Stan code from: Simulation modeling reveals the evolutionary role of landscape shape and species dispersal on genetic variation within a metapopulation
Chiu, Ming-Chih et al. (2020), Stan code from: Simulation modeling reveals the evolutionary role of landscape shape and species dispersal on genetic variation within a metapopulation, Dryad, Dataset, https://doi.org/10.5061/dryad.rn8pk0p78
Different shapes of landscape boundaries can affect the habitat networks within them and consequently the spatial genetic-patterns of a metapopulation. In this study, we used a mechanistic framework to evaluate the effects of landscape shape, through watershed elongation, on genetic divergence among populations at the metapopulation scale. Empirical genetic data from four, sympatric stream-macroinvertebrates having aerial adults were collected from streams in Japan to determine the roles of species-specific dispersal strategies on metapopulation genetics. Simulation results indicated that watershed elongation allows the formation of river networks with fewer branches and larger topographic constraints. This results in decreased interpopulation connectivity but a lower level of spatial isolation of distal populations (e.g., those found in headwaters) occurring in the landscapes examined.

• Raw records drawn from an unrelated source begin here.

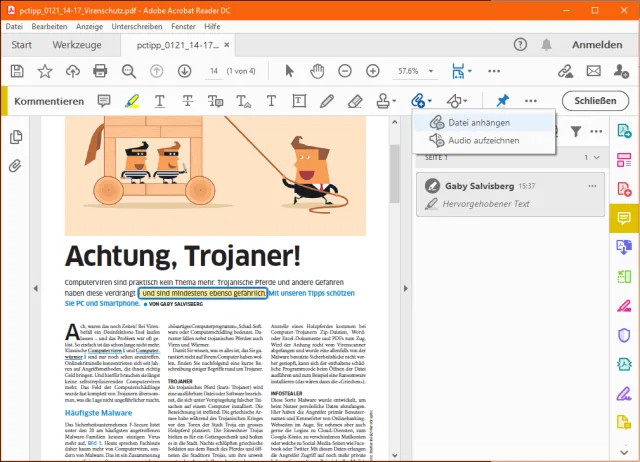640x462 pixels.
Task: Filter comments with the funnel icon
Action: [x=577, y=131]
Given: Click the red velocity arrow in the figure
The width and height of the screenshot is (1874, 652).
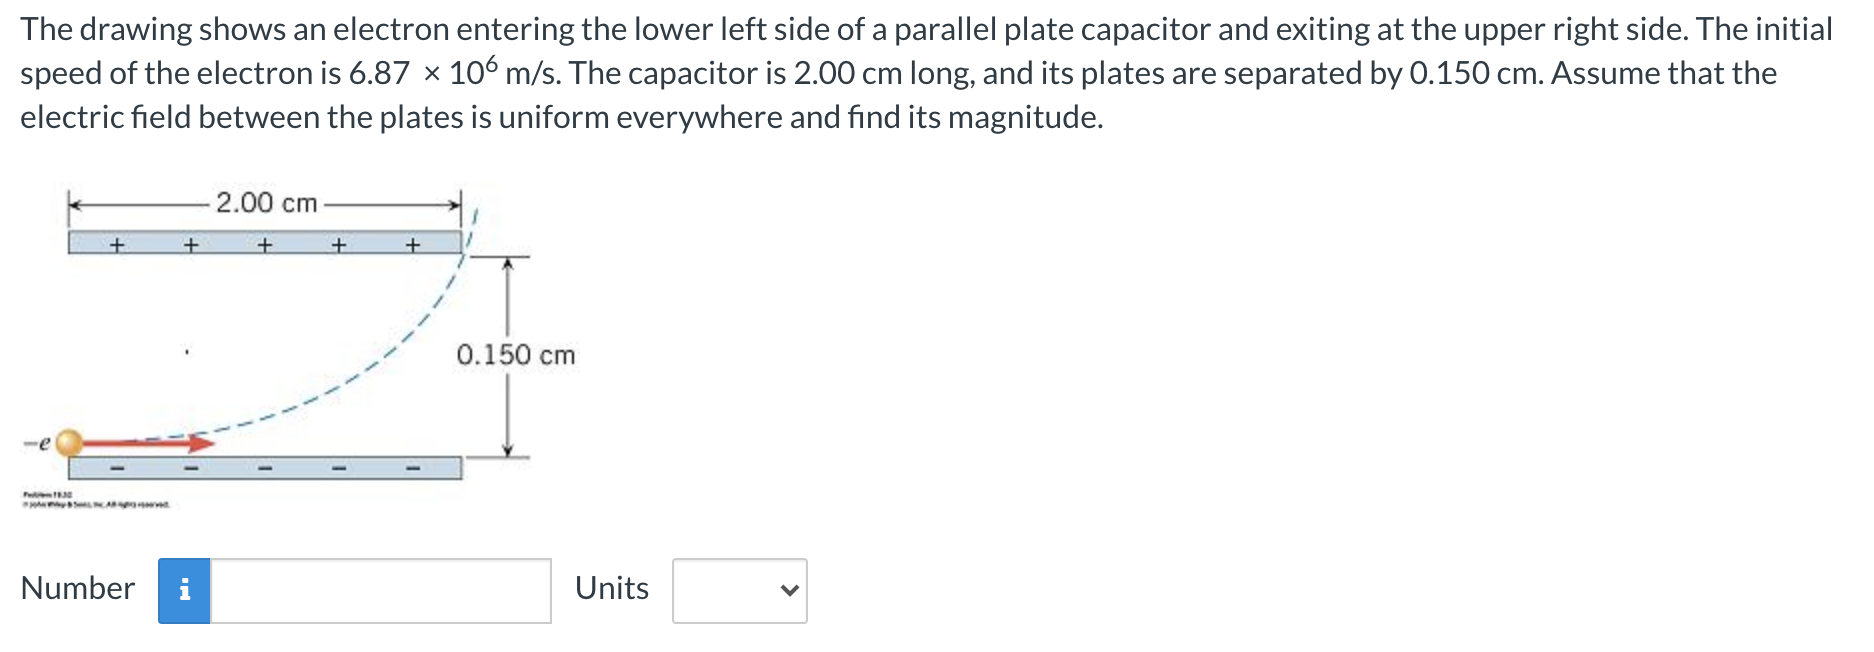Looking at the screenshot, I should 150,443.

Distal populations had higher genetic divergence when their downstream-biased dispersal (relative to upstream- and/or overland-biased dispersal) was high. This underscores the importance of distal populations influencing genetic divergence at the metapopulation scale for species having downstream-biased dispersal. In turn, lower genetic divergence was observed under watershed elongation when the genetic isolation of distal populations was decreased in such species. This strong association between landscape shape and evolutionary processes highlights the importance of natural, spatial architecture in assessing the effectiveness of conservation and management strategies.